Actually, luck has little to do with it, according to attorney Dennis DePaola, executive vice president of Manhattan-based Orsid Realty Corporation, which manages 120 buildings, around 80 of which are co-ops. “There are a lot of mortgage foreclosures, but not by co-ops, because co-op boards have been more diligent through the years in restricting their amount of financing. Co-ops are not typically over-leveraged.”
Another advantage co-ops have over condos is their priority over bank loans in order of payout in a foreclosure, says attorney Stephen M. Lasser of the Condominium & Co-op Group in the New York office of Stark & Stark, where he is a partner. “In a condo, the mortgage gets paid first," says Lasser. "If the owner doesn’t pay their common charges, it doesn’t really affect the lender. So the lender has no incentive to pay the common charges.”

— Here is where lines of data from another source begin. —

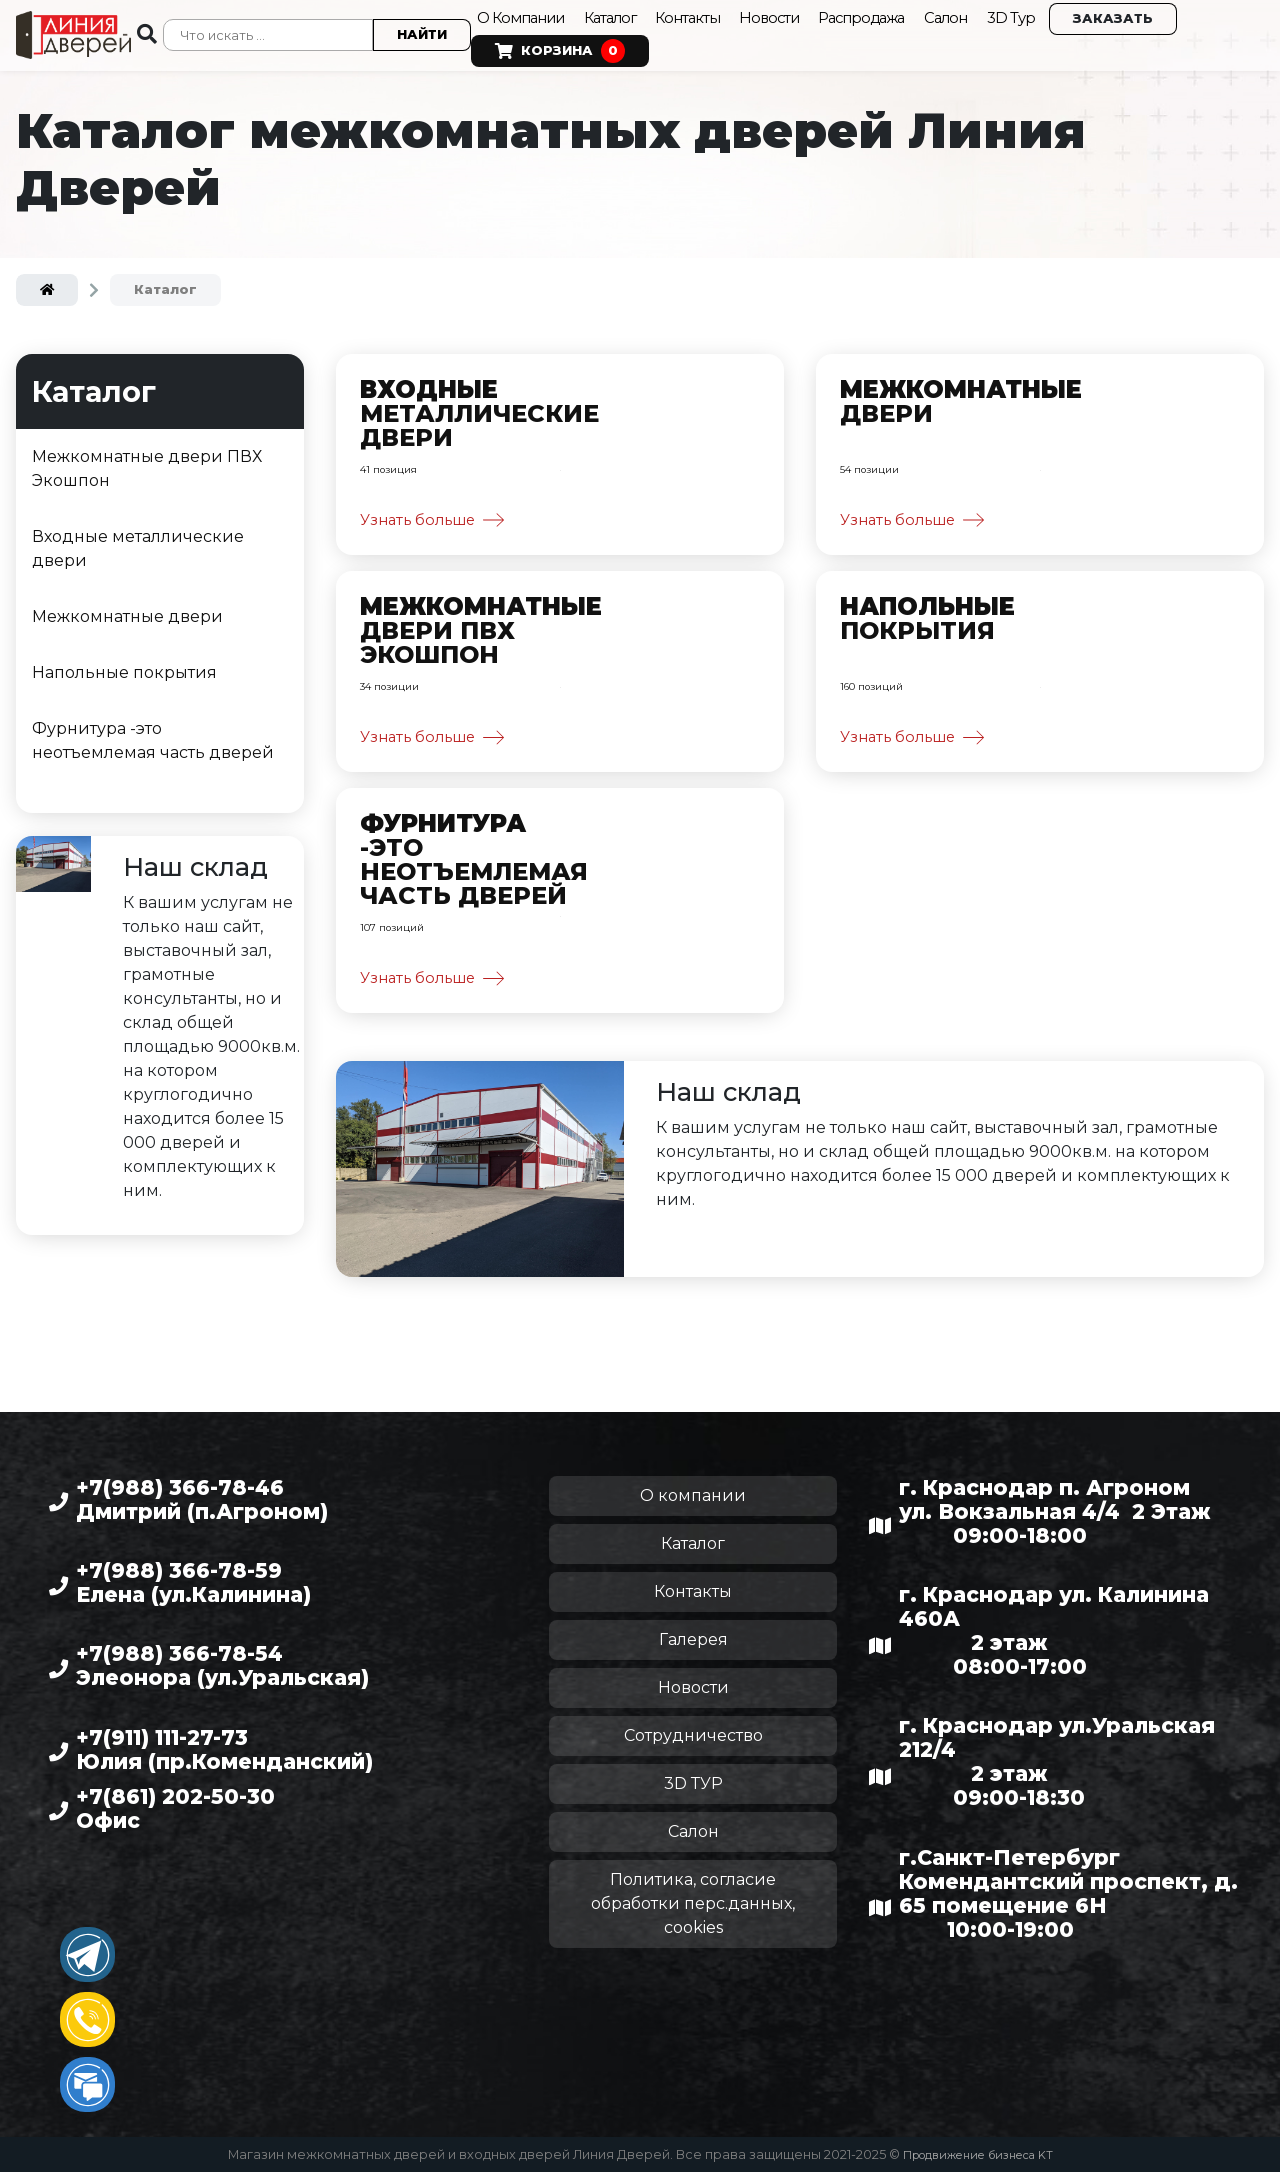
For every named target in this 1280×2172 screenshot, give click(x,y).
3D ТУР (693, 1783)
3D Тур (1043, 14)
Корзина (556, 48)
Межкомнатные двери (127, 609)
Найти (418, 31)
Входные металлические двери (138, 541)
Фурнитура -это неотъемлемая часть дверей (153, 733)
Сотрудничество (693, 1735)
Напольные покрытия (124, 665)
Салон (976, 14)
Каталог (620, 14)
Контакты (702, 14)
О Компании (521, 14)
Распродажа (885, 14)
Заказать (1146, 15)
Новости (788, 14)
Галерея (693, 1639)
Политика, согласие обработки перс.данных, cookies (693, 1903)
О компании (693, 1495)
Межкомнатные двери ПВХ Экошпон (147, 461)
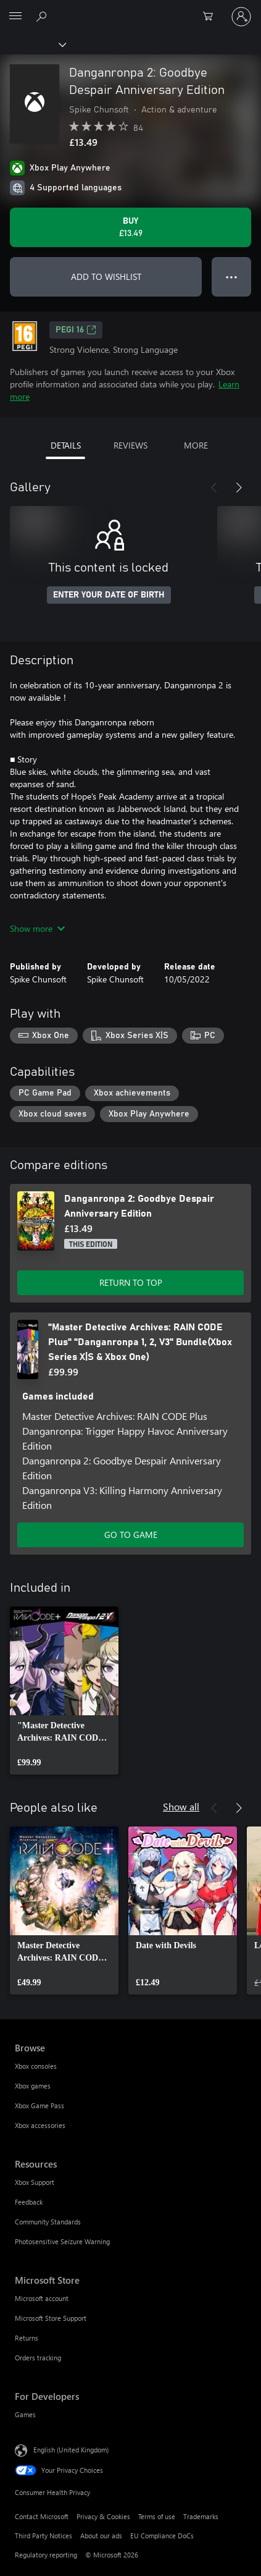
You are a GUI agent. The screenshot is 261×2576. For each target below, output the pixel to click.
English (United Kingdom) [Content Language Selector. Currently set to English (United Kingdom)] (71, 2449)
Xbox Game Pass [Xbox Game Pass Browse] (39, 2105)
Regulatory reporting (46, 2555)
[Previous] (214, 487)
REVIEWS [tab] (130, 445)
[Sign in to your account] (241, 17)
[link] (64, 1691)
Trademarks (200, 2516)
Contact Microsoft (41, 2516)
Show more (37, 928)
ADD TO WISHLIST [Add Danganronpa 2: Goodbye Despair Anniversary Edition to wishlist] (106, 276)
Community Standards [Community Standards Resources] (48, 2222)
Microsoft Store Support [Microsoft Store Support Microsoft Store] (50, 2318)
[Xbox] (32, 43)
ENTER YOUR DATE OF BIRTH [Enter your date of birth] (109, 595)
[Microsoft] (130, 9)
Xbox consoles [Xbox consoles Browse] (36, 2066)
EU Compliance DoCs (162, 2536)
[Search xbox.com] (43, 16)
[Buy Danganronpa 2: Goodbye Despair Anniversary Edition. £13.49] (130, 227)
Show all (181, 1806)
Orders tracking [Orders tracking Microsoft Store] (38, 2358)
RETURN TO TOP (130, 1282)
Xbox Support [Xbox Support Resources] (34, 2182)
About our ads (101, 2536)
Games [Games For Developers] (25, 2414)
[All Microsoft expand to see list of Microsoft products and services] (15, 17)
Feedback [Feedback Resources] (29, 2202)
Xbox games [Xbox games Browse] (33, 2086)
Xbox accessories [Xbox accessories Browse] (40, 2125)
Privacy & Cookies (103, 2516)
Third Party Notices (43, 2536)
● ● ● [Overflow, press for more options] (232, 276)
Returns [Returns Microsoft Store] (26, 2338)
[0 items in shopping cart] (211, 17)
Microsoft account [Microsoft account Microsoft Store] (41, 2298)
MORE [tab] (196, 445)
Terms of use (156, 2516)
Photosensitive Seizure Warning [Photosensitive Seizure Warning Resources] (62, 2241)
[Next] (238, 487)
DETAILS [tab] (66, 445)
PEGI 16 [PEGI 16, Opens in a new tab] (76, 330)
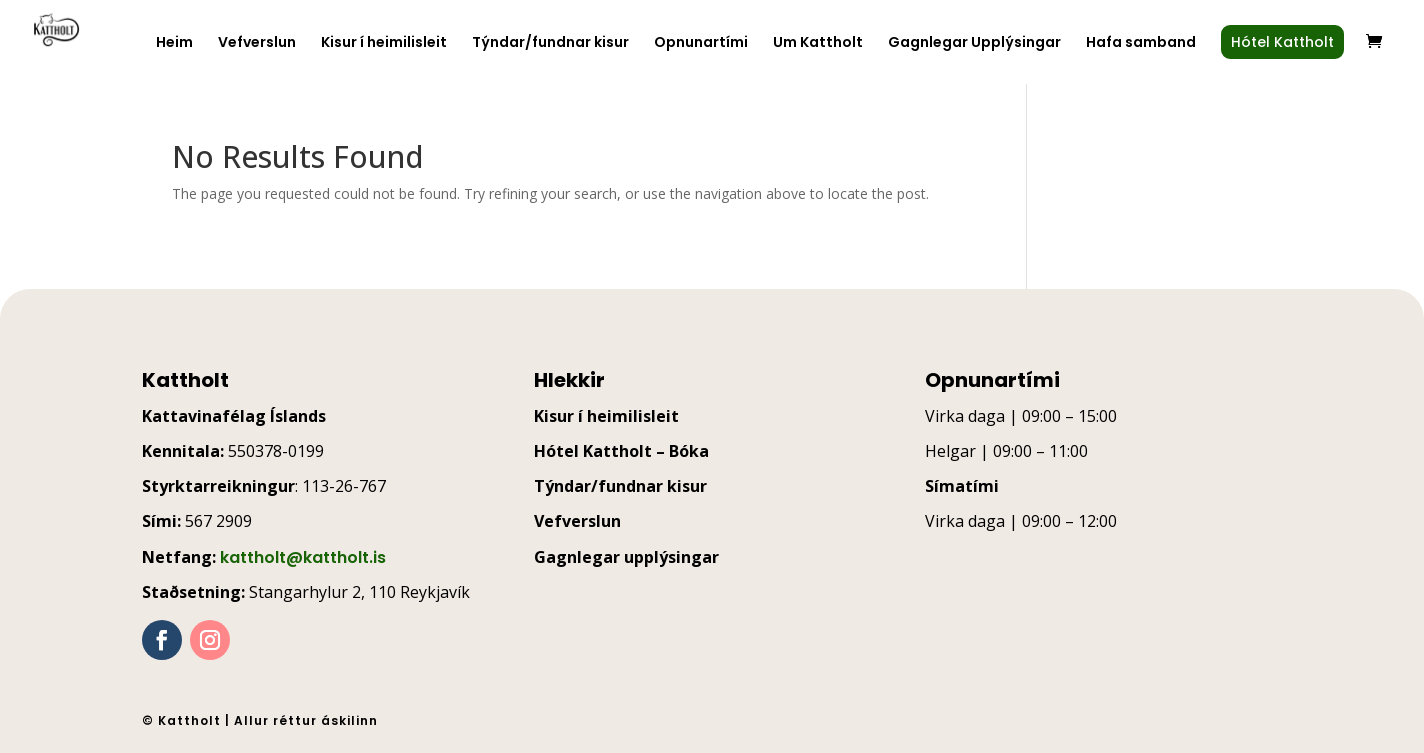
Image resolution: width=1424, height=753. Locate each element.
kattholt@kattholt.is (303, 557)
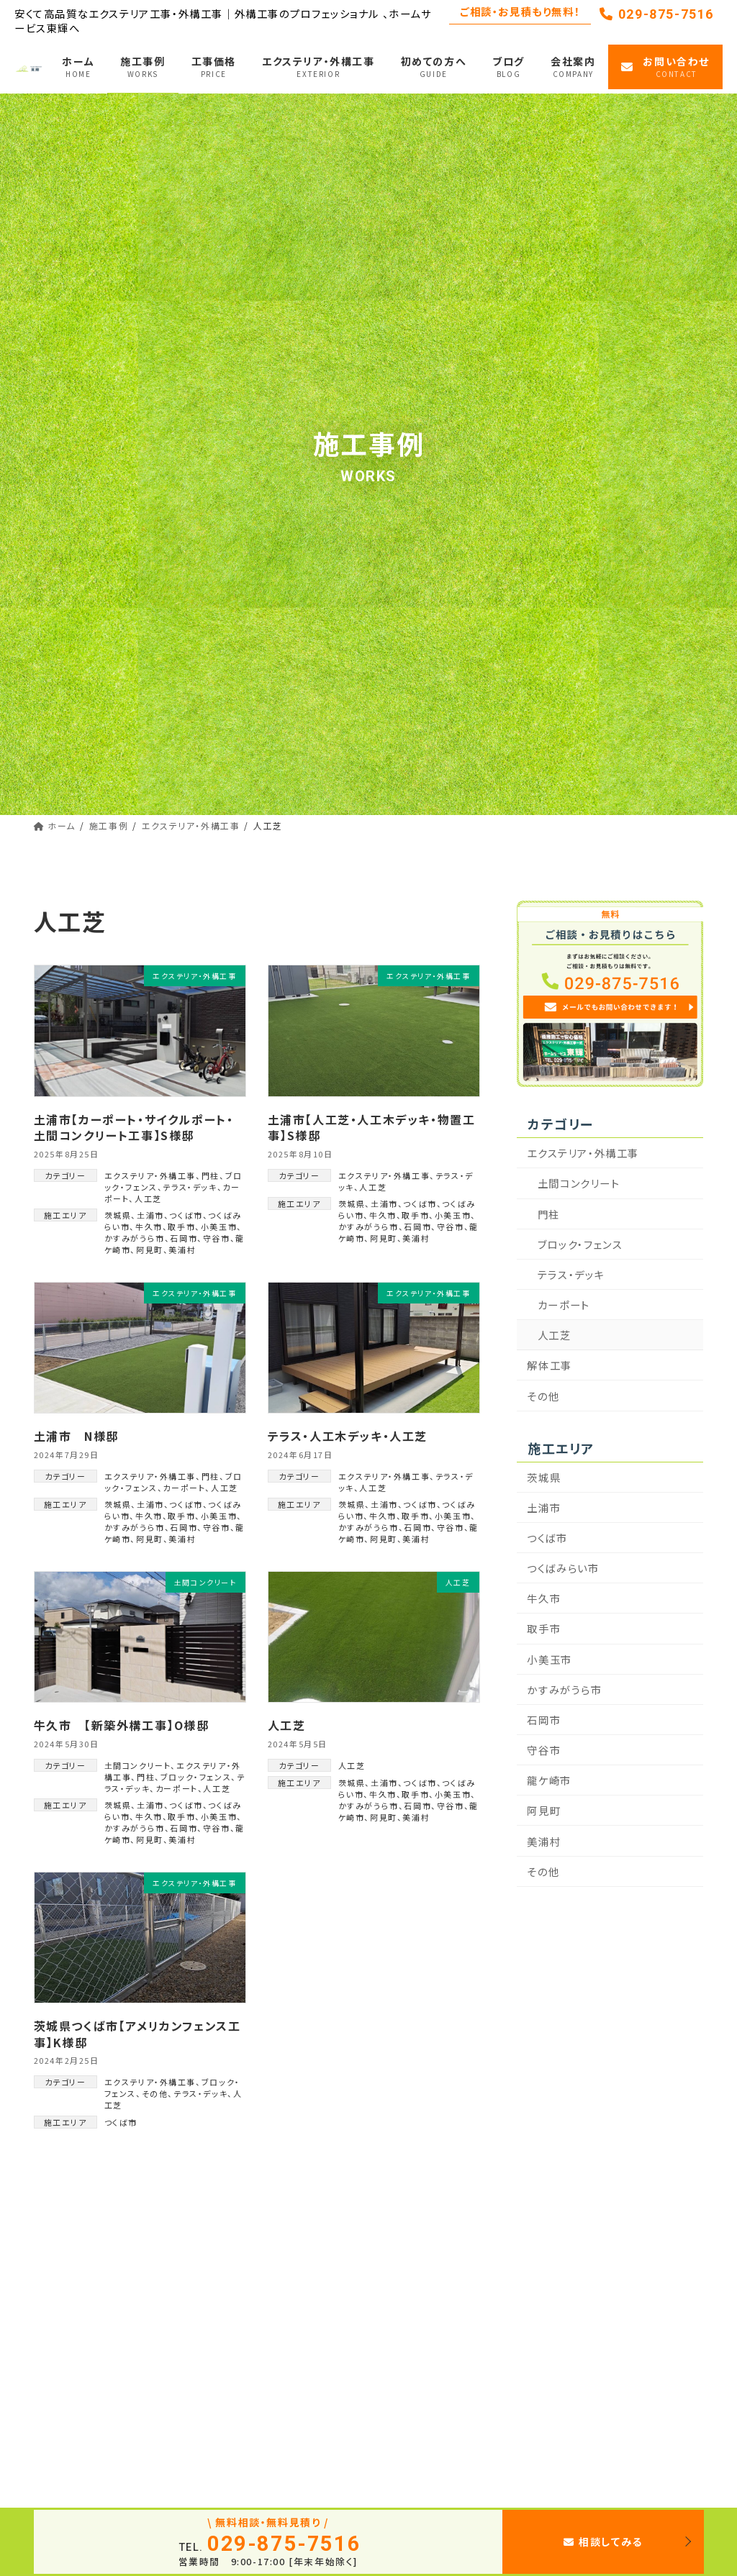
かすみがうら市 (134, 1238)
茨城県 (118, 1215)
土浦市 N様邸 (76, 1435)
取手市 (181, 1226)
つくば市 (185, 1215)
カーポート (184, 1487)
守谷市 (216, 1238)
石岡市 (183, 1238)
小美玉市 (219, 1226)
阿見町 (149, 1249)
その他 (155, 2093)
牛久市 (149, 1226)
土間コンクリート (137, 1765)
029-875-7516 (657, 14)
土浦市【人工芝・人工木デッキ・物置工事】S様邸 (372, 1127)
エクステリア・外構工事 (150, 1175)
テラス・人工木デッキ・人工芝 (348, 1435)
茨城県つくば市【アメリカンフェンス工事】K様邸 (137, 2033)
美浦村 (182, 1249)
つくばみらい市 (564, 1567)
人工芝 (148, 1198)
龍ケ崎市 (549, 1780)
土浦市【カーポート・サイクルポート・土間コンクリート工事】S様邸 (134, 1127)
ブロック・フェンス (195, 1777)
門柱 (211, 1175)
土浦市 (150, 1215)
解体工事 (550, 1365)
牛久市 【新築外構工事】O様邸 (121, 1725)
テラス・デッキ (190, 1187)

A co-op, on the other hand “has a statutory lien,” explains Lasser, “and that has priority over the bank. If somebody doesn’t pay their mortgage in a co-op, in most cases the bank will step in and pay the arrears in order to prevent their lien from being wiped out if the co-op sells the apartment.”
Additionally, says to Steve Osman, CEO of Metropolitan Pacific Properties, a management company in Manhattan, “Condominiums are very hard to foreclose on. It could take years. Co-ops are rather easy. You’re just calling in common stock.”